SOURCE EXTRACT
......

IMPORTANCE OF RECOGNIZING CANCER SYMPTOMS
Image source: Loquitur
There are many apprehensions related to Cancer cure. While some say it’s curable, some say that the chances of surviving it are low. However, it varies from person to person and it’s not that if a person is detected with cancer, there’s no hope of survival. Early detection is the key. Certain types of cancer when detected early can be treated and completely cured of it, leading to the person having a higher life expectancy.
Detection of cancer early also minimizes the extent of treatment needed. A large cancer obviously requires more extensive surgery than a smaller tumour. Early detection also minimizes the number of treatments needed and reduces the physical suffering and financial bearing of the family. For instance, in some cases a person might need only surgery or chemotherapy. While for some others, a combination of treatments may be required.
It is usually not possible to know exactly why one person develops cancer and another doesn’t. But research has shown that certain risk factors may increase a person’s chances of developing cancer. There are also factors that are linked to a lower risk of cancer. These are sometimes called protective risk factors, or just protective factors.
- Cancer-Causing Substances
- Chronic Inflammation
- Infectious Agents
HOW TO TREAT CANCER?
Treatment of cancer depends on the goal, which can either be one of the following below:
- Primary treatment which aims at killing the cancer cells in your body.

......

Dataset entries

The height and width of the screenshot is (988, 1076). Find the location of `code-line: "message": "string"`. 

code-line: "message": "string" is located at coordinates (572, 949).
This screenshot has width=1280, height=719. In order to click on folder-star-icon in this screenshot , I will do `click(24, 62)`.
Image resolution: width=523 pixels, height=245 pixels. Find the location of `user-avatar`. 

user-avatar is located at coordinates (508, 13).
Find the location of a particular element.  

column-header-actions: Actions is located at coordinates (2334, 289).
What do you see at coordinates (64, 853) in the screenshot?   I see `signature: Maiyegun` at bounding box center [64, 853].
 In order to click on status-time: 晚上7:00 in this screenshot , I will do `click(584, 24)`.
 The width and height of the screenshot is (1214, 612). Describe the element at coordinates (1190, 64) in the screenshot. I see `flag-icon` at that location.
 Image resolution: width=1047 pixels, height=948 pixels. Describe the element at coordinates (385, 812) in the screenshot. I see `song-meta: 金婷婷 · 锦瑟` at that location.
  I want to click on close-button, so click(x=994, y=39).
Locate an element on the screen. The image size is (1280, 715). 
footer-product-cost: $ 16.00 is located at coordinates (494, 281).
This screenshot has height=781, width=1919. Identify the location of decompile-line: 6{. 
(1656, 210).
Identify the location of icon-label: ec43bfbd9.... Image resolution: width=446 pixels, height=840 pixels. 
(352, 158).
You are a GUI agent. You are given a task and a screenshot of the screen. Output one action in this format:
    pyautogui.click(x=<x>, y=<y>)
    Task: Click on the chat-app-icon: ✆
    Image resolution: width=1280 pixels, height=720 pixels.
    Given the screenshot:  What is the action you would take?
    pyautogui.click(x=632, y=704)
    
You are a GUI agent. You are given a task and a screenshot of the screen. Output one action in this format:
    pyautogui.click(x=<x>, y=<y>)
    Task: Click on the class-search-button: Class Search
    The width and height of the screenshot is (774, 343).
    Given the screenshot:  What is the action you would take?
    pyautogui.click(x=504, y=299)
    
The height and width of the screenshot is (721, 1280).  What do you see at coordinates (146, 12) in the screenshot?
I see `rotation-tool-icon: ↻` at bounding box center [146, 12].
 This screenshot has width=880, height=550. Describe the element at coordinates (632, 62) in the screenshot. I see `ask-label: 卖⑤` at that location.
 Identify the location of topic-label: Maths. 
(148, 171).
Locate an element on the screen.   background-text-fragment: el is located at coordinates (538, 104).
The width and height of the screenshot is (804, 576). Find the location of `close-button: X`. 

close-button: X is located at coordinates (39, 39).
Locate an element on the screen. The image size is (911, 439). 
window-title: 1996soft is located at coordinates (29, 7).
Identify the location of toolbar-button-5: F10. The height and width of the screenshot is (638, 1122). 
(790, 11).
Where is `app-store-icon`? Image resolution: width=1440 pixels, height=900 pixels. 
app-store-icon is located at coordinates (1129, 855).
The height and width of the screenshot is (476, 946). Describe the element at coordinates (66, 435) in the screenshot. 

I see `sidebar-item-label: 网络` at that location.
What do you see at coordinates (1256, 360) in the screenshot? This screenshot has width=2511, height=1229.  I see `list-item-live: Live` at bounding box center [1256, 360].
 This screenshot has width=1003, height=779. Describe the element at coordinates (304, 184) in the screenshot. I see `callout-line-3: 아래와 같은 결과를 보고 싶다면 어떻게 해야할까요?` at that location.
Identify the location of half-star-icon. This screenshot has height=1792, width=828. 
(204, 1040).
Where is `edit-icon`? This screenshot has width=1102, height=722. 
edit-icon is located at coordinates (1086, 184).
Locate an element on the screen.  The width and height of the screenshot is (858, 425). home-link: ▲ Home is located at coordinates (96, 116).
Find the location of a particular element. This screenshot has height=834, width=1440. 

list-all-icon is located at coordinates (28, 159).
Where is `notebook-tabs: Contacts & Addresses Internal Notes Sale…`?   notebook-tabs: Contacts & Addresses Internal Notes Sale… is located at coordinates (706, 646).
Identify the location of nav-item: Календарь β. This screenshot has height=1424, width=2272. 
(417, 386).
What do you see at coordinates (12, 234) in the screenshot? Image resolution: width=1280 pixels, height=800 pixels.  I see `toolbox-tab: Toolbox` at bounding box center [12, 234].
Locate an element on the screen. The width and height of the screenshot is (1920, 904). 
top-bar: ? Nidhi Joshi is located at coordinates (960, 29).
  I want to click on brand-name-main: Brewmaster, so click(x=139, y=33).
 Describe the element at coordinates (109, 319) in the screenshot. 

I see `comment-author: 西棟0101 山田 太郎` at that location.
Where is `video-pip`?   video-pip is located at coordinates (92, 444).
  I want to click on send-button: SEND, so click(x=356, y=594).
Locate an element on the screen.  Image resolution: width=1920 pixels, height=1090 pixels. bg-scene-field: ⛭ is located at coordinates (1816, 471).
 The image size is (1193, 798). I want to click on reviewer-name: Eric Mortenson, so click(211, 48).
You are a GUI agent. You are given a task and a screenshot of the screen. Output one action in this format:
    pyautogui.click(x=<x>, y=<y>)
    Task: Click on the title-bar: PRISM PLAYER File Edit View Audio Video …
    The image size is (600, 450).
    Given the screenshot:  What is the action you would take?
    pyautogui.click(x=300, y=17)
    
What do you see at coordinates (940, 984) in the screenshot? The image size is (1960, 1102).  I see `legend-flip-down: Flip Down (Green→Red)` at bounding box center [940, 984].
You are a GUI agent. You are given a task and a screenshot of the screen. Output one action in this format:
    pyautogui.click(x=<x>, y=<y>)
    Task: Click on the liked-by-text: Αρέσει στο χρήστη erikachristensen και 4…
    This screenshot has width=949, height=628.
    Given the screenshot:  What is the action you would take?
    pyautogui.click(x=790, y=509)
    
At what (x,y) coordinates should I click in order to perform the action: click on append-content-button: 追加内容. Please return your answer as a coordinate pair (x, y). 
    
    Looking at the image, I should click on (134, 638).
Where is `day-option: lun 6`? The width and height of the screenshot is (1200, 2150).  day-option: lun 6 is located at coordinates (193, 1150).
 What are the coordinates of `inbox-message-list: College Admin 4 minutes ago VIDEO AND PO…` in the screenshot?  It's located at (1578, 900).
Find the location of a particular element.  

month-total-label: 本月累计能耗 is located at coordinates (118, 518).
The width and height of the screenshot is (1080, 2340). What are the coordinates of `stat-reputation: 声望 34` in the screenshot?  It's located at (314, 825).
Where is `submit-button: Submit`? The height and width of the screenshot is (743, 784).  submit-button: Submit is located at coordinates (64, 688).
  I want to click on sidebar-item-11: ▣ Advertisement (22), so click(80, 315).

......

WHAT TO DO
Please turn the paragraph of the source extract that starts with "Detection of cancer early" into a short bulleted list that keeps its main facts. The entries are material kept apart from the source extract.

TASK RESULT
- Early detection reduces how much treatment is needed.
- A large cancer requires more extensive surgery than a smaller tumor.
- Early detection also lowers the number of treatments, easing physical suffering and the family's financial burden.
- Some people may need only surgery or chemotherapy, while others may need a combination of treatments.